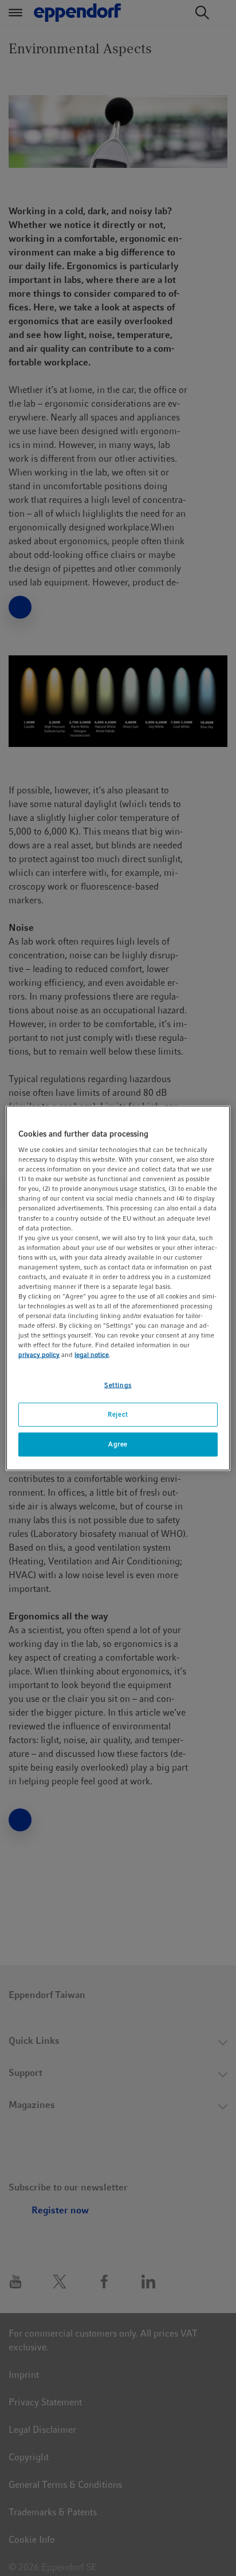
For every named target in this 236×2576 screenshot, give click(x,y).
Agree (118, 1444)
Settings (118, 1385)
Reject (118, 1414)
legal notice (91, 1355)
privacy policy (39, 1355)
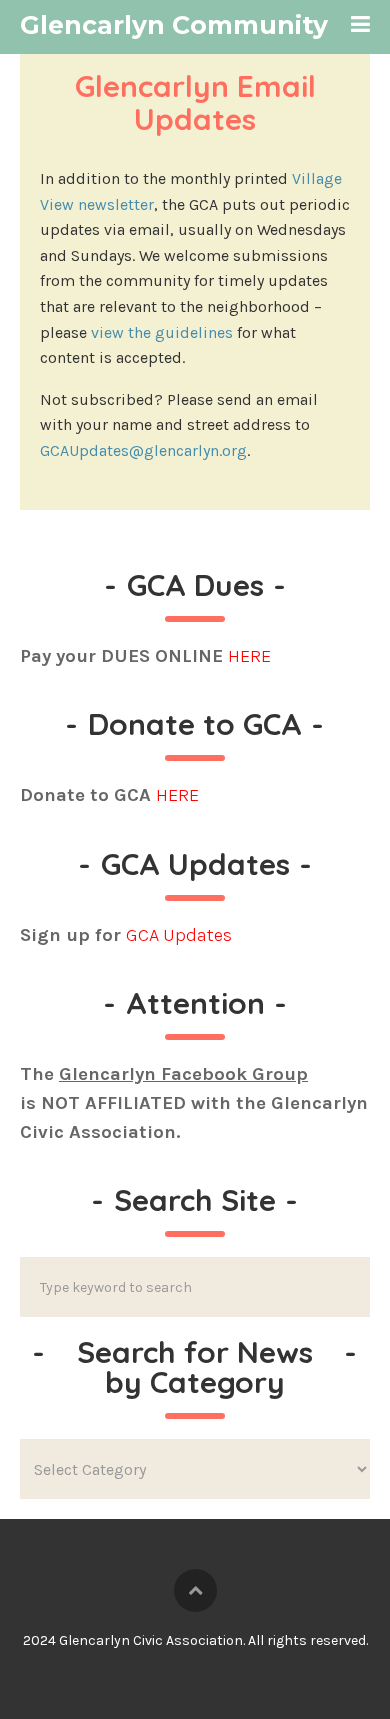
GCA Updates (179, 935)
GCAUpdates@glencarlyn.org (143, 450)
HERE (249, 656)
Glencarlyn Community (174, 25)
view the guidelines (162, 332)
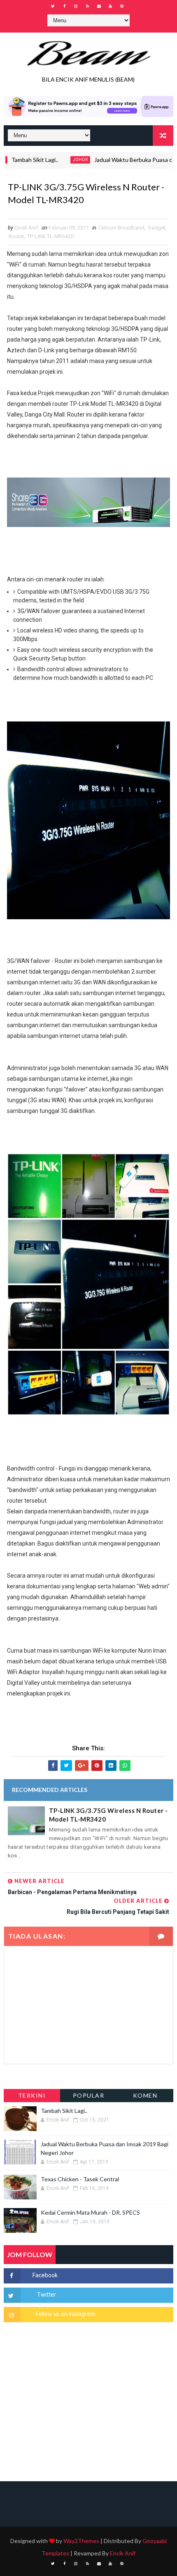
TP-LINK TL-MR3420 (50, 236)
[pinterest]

===

__Work to be completed__: The reply should consist of the listing restated word for word, with its pictures removed.

__The completed task__:
For every named target in this 236×2576 screenshot, give click(x,y).
Agree (118, 1444)
Settings (118, 1385)
Reject (118, 1414)
legal notice (91, 1355)
privacy policy (39, 1355)
GCA Updates (179, 935)
GCAUpdates@glencarlyn.org (143, 450)
HERE (249, 656)
Glencarlyn Community (174, 25)
view the guidelines (162, 332)
TP-LINK TL-MR3420 (50, 236)
[pinterest]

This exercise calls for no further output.